* _Excerpt to read_

Sailors and Witches and Graveyards, Oh My

It was after noon when we left Danvers, Massachusetts and headed for Salem, just a few miles away. That’s when we learned that Salem is awash with tourists, angled streets and odd traffic patterns.  The combination left me frazzled by the time we found a car park. The cure for the frazzles: food and drink.

So the first place we stopped when we got to the Peabody Essex Museum: their outdoor cafe, where we had a lovely lunch that fueled us for the afternoon. We ate at several museum cafes on this trip and I must say, the quality of food at museums has improved immensely of late.

The Peabody Essex Museum started in 1799 as the East India Marine Society, an organization of seafaring folk who decided to create a place to display “natural and artificial curiosities” that they had brought back from their travels. Parts of their collection still have an 18th and 19th century Asian or shipfaring focus, but there’s also everything from gilded age jewelry to a modern seashell decorated bridal dress.

* _Source material_
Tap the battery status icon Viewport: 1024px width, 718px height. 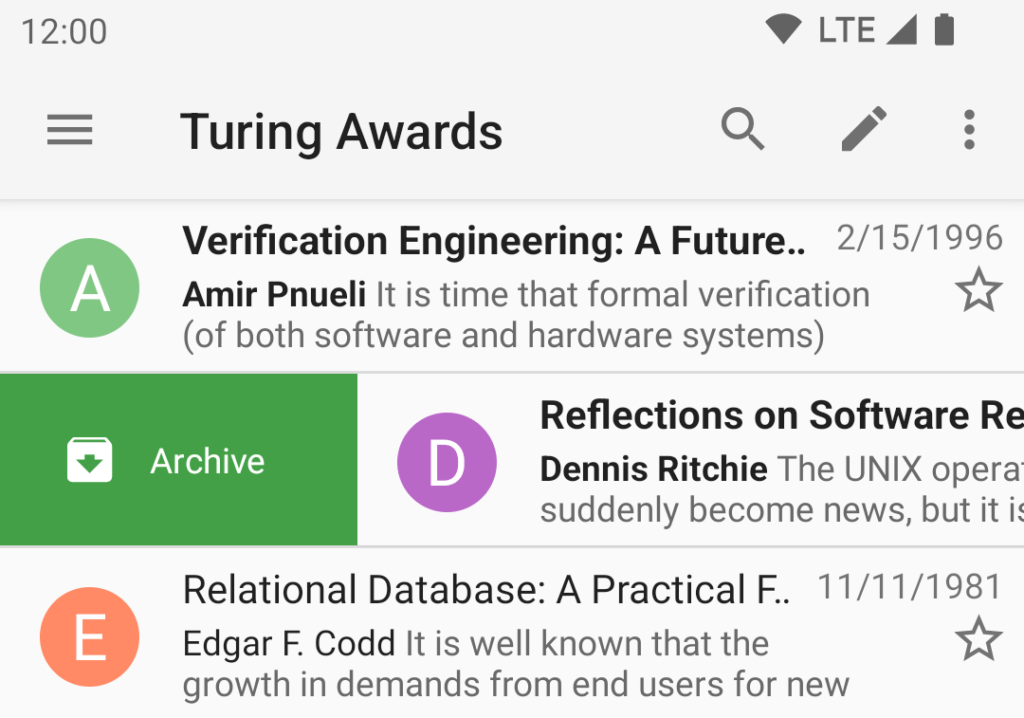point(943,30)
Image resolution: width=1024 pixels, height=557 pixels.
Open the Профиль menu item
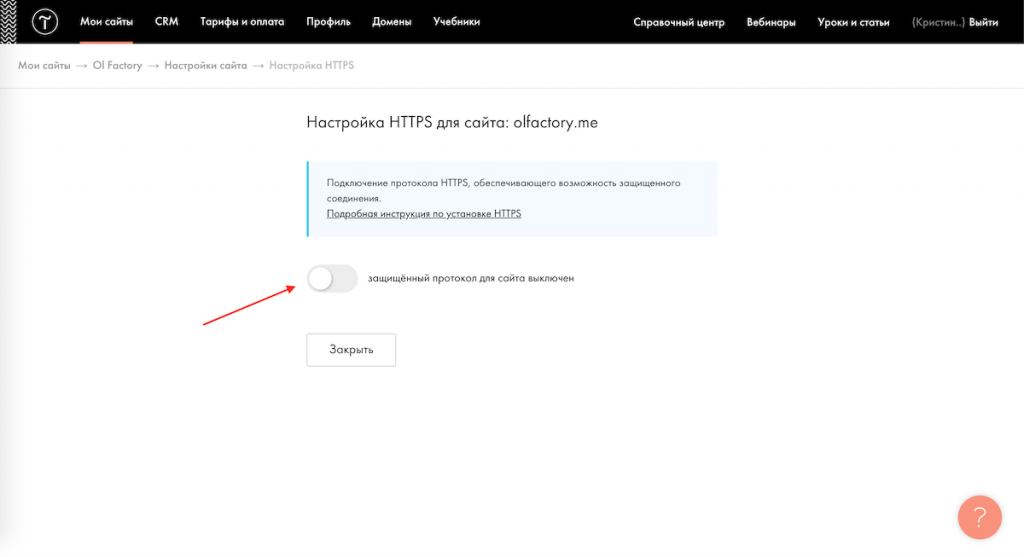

* _Tasks_
- a) Answer these questions using the Salem travel text above, one answer per line, marked the same way:
(i) Which town did the writer leave before heading for Salem?
(ii) Where at the Peabody Essex Museum did the writer stop first?
(iii) Under what name did the museum begin in 1799?
- b) Pick up the Salem travel text above at the point where it stops, and continue it.

* _Answers by task_
- a)
(i) Danvers, Massachusetts
(ii) The museum's outdoor cafe
(iii) The East India Marine Society

- b)
After the Peabody came our only witch trials related foray in Salem: a visit to the Salem Salem Witch Trial Memorial, which is located directly behind the museum.  The National Endowment for the Arts funded a contest to design the memorial, for the 300th anniversary of the witch trials. The Washington State team of architect James Cutler and artist Maggie Smith created the winning design, which consists of a U-shaped stone wall, out of which protrudes 20 benches.

The wall is inscribed with quotes from the victims, protesting their innocence, and each bench is inscribed with the name of one of the witch trial victims  – the 19 who were hung and one who was pressed to death during a torture session to make him confess – and the method and date of his or her execution.  Cutler explained in a 1992 New York Times article: the benches represent tombstones, since most of the victims were buried in unmarked graves, and locust trees planted there represent the trees from which the victims were hung.  It’s all very beautiful and quite grim.


I’m not sure I agree with the addition of the method of execution. It seems more sensationalist than necessary.

The memorial was dedicated by Elie Wiesel in August 1992.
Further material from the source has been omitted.